+++ INPUT MATERIAL +++

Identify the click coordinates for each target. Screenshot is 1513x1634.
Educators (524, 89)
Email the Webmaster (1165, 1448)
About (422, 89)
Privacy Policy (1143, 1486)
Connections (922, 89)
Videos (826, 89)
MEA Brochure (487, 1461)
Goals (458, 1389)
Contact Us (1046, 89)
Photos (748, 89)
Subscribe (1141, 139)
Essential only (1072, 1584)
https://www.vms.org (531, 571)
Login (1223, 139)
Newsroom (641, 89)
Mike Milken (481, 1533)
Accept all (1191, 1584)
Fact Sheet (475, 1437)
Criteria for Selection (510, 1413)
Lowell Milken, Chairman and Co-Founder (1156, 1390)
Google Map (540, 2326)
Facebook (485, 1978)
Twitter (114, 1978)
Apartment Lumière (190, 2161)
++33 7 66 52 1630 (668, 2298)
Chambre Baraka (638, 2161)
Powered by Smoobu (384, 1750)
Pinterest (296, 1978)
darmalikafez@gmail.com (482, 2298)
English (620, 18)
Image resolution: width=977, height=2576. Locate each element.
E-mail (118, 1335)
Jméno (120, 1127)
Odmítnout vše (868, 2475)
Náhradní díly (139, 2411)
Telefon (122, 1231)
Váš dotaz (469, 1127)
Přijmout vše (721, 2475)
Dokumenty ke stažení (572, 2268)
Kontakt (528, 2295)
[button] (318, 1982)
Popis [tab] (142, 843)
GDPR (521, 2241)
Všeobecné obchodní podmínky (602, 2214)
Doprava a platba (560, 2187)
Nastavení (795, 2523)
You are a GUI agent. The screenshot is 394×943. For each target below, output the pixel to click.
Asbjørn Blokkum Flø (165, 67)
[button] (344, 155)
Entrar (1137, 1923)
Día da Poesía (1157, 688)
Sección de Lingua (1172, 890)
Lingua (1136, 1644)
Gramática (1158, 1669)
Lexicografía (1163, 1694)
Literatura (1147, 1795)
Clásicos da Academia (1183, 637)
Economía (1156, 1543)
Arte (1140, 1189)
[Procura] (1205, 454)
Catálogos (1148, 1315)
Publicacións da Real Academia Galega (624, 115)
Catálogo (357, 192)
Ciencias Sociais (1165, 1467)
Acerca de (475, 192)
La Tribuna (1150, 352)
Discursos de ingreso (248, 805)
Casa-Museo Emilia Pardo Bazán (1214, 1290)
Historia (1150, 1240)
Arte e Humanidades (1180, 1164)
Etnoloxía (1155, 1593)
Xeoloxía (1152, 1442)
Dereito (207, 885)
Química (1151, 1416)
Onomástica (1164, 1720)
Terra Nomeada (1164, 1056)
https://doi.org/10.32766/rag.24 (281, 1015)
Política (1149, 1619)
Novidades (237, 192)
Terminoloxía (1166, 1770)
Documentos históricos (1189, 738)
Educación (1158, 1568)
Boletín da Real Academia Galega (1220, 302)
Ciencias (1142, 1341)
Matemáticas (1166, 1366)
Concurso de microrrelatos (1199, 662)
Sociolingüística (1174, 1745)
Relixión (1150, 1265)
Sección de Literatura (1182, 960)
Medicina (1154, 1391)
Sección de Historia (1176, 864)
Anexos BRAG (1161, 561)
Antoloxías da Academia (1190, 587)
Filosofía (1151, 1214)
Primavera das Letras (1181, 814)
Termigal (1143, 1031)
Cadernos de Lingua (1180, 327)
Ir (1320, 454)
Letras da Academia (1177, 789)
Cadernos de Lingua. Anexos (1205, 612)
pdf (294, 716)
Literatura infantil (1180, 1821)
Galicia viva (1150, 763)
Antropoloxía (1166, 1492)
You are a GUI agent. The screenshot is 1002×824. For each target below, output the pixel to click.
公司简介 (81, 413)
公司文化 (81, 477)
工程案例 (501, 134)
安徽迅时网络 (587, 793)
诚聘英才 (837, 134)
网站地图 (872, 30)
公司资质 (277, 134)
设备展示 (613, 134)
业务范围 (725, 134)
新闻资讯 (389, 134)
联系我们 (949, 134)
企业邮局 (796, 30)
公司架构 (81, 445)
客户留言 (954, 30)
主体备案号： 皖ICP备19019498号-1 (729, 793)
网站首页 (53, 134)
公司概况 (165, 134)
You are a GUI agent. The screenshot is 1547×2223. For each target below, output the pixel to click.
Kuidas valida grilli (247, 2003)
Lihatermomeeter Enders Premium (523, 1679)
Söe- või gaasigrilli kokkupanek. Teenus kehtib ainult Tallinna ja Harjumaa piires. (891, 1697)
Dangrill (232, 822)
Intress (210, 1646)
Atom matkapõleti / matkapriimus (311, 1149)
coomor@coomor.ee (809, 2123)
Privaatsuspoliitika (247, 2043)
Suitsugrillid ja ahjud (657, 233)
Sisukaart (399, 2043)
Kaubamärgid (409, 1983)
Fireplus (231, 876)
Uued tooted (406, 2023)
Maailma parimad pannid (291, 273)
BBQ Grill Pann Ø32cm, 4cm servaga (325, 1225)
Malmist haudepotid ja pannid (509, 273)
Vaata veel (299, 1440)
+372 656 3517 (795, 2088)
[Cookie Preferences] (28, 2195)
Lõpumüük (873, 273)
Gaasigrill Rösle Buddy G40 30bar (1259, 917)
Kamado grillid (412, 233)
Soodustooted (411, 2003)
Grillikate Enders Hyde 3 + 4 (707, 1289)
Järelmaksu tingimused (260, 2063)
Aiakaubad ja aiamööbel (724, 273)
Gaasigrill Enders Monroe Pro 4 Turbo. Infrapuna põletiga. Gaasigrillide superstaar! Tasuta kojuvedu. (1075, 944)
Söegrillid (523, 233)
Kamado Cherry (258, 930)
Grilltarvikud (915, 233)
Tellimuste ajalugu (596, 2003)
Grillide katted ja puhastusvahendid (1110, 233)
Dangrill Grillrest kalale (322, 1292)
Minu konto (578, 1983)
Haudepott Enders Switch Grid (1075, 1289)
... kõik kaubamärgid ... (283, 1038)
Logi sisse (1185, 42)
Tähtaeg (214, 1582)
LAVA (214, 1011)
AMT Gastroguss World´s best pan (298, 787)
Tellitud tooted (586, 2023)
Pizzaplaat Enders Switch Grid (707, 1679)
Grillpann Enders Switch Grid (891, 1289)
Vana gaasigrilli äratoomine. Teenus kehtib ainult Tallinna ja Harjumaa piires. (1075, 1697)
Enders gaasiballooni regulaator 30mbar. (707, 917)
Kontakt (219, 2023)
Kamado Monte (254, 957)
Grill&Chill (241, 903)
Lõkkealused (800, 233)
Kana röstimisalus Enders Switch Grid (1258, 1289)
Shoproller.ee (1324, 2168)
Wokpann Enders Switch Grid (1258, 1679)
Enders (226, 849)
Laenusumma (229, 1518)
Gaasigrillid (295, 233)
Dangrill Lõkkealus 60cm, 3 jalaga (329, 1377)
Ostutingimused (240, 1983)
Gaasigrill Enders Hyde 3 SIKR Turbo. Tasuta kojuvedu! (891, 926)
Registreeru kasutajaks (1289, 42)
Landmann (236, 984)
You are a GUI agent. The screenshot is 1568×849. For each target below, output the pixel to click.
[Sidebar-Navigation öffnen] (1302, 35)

+++

* [SET EXERCISE] Extract every line of the listing above and reproduce each one verbatim, in its original order.

* [RESULT OF THIS TASK]
Identify the click coordinates for each target. Screenshot is 1513x1634.
Educators (524, 89)
Email the Webmaster (1165, 1448)
About (422, 89)
Privacy Policy (1143, 1486)
Connections (922, 89)
Videos (826, 89)
MEA Brochure (487, 1461)
Goals (458, 1389)
Contact Us (1046, 89)
Photos (748, 89)
Subscribe (1141, 139)
Essential only (1072, 1584)
https://www.vms.org (531, 571)
Login (1223, 139)
Newsroom (641, 89)
Mike Milken (481, 1533)
Accept all (1191, 1584)
Fact Sheet (475, 1437)
Criteria for Selection (510, 1413)
Lowell Milken, Chairman and Co-Founder (1156, 1390)
Google Map (540, 2326)
Facebook (485, 1978)
Twitter (114, 1978)
Apartment Lumière (190, 2161)
++33 7 66 52 1630 (668, 2298)
Chambre Baraka (638, 2161)
Powered by Smoobu (384, 1750)
Pinterest (296, 1978)
darmalikafez@gmail.com (482, 2298)
English (620, 18)
Image resolution: width=977, height=2576. Locate each element.
E-mail (118, 1335)
Jméno (120, 1127)
Odmítnout vše (868, 2475)
Náhradní díly (139, 2411)
Telefon (122, 1231)
Váš dotaz (469, 1127)
Přijmout vše (721, 2475)
Dokumenty ke stažení (572, 2268)
Kontakt (528, 2295)
[button] (318, 1982)
Popis [tab] (142, 843)
GDPR (521, 2241)
Všeobecné obchodní podmínky (602, 2214)
Doprava a platba (560, 2187)
Nastavení (795, 2523)
You are a GUI agent. The screenshot is 394×943. For each target below, output the pixel to click.
Asbjørn Blokkum Flø (165, 67)
[button] (344, 155)
Entrar (1137, 1923)
Día da Poesía (1157, 688)
Sección de Lingua (1172, 890)
Lingua (1136, 1644)
Gramática (1158, 1669)
Lexicografía (1163, 1694)
Literatura (1147, 1795)
Clásicos da Academia (1183, 637)
Economía (1156, 1543)
Arte (1140, 1189)
[Procura] (1205, 454)
Catálogos (1148, 1315)
Publicacións da Real Academia Galega (624, 115)
Catálogo (357, 192)
Ciencias Sociais (1165, 1467)
Acerca de (475, 192)
La Tribuna (1150, 352)
Discursos de ingreso (248, 805)
Casa-Museo Emilia Pardo Bazán (1214, 1290)
Historia (1150, 1240)
Arte e Humanidades (1180, 1164)
Etnoloxía (1155, 1593)
Xeoloxía (1152, 1442)
Dereito (207, 885)
Química (1151, 1416)
Onomástica (1164, 1720)
Terra Nomeada (1164, 1056)
https://doi.org/10.32766/rag.24 (281, 1015)
Política (1149, 1619)
Novidades (237, 192)
Terminoloxía (1166, 1770)
Documentos históricos (1189, 738)
Educación (1158, 1568)
Boletín da Real Academia Galega (1220, 302)
Ciencias (1142, 1341)
Matemáticas (1166, 1366)
Concurso de microrrelatos (1199, 662)
Sociolingüística (1174, 1745)
Relixión (1150, 1265)
Sección de Literatura (1182, 960)
Medicina (1154, 1391)
Sección de Historia (1176, 864)
Anexos BRAG (1161, 561)
Antoloxías da Academia (1190, 587)
Filosofía (1151, 1214)
Primavera das Letras (1181, 814)
Termigal (1143, 1031)
Cadernos de Lingua (1180, 327)
Ir (1320, 454)
Letras da Academia (1177, 789)
Cadernos de Lingua. Anexos (1205, 612)
pdf (294, 716)
Literatura infantil (1180, 1821)
Galicia viva (1150, 763)
Antropoloxía (1166, 1492)
You are a GUI agent. The screenshot is 1002×824. For each target below, output the pixel to click.
公司简介 (81, 413)
公司文化 (81, 477)
工程案例 (501, 134)
安徽迅时网络 (587, 793)
诚聘英才 (837, 134)
网站地图 (872, 30)
公司资质 (277, 134)
设备展示 (613, 134)
业务范围 (725, 134)
新闻资讯 (389, 134)
联系我们 (949, 134)
企业邮局 (796, 30)
公司架构 (81, 445)
客户留言 (954, 30)
主体备案号： 皖ICP备19019498号-1 (729, 793)
网站首页 (53, 134)
公司概况 (165, 134)
You are a GUI agent. The screenshot is 1547×2223. For each target below, output the pixel to click.
Kuidas valida grilli (247, 2003)
Lihatermomeeter Enders Premium (523, 1679)
Söe- või gaasigrilli kokkupanek. Teenus kehtib ainult Tallinna ja Harjumaa piires. (891, 1697)
Dangrill (232, 822)
Intress (210, 1646)
Atom matkapõleti / matkapriimus (311, 1149)
coomor@coomor.ee (809, 2123)
Privaatsuspoliitika (247, 2043)
Suitsugrillid ja ahjud (657, 233)
Sisukaart (399, 2043)
Kaubamärgid (409, 1983)
Fireplus (231, 876)
Uued tooted (406, 2023)
Maailma parimad pannid (291, 273)
BBQ Grill Pann Ø32cm, 4cm servaga (325, 1225)
Malmist haudepotid ja pannid (509, 273)
Vaata veel (299, 1440)
+372 656 3517 (795, 2088)
[Cookie Preferences] (28, 2195)
Lõpumüük (873, 273)
Gaasigrill Rösle Buddy G40 30bar (1259, 917)
Kamado grillid (412, 233)
Soodustooted (411, 2003)
Grillikate Enders Hyde 3 + 4 (707, 1289)
Järelmaksu tingimused (260, 2063)
Aiakaubad ja aiamööbel (724, 273)
Gaasigrill Enders Monroe Pro 4 Turbo. Infrapuna põletiga. Gaasigrillide superstaar! Tasuta kojuvedu. (1075, 944)
Söegrillid (523, 233)
Kamado Cherry (258, 930)
Grilltarvikud (915, 233)
Tellimuste ajalugu (596, 2003)
Grillide katted ja puhastusvahendid (1110, 233)
Dangrill Grillrest kalale (322, 1292)
Minu konto (578, 1983)
Haudepott Enders Switch Grid (1075, 1289)
... kõik kaubamärgid ... (283, 1038)
Logi sisse (1185, 42)
Tähtaeg (214, 1582)
LAVA (214, 1011)
AMT Gastroguss World´s best pan (298, 787)
Tellitud tooted (586, 2023)
Pizzaplaat Enders Switch Grid (707, 1679)
Grillpann Enders Switch Grid (891, 1289)
Vana gaasigrilli äratoomine. Teenus kehtib ainult Tallinna ja Harjumaa piires. (1075, 1697)
Enders gaasiballooni regulaator 30mbar. (707, 917)
Kontakt (219, 2023)
Kamado Monte (254, 957)
Grill&Chill (241, 903)
Lõkkealused (800, 233)
Kana röstimisalus Enders Switch Grid (1258, 1289)
Shoproller.ee (1324, 2168)
Wokpann Enders Switch Grid (1258, 1679)
Enders (226, 849)
Laenusumma (229, 1518)
Gaasigrillid (295, 233)
Dangrill Lõkkealus 60cm, 3 jalaga (329, 1377)
Ostutingimused (240, 1983)
Gaasigrill Enders Hyde 3 SIKR Turbo. Tasuta kojuvedu! (891, 926)
Registreeru kasutajaks (1289, 42)
Landmann (236, 984)
You are a GUI agent. The screenshot is 1568×849. For each target below, output the pixel to click.
[Sidebar-Navigation öffnen] (1302, 35)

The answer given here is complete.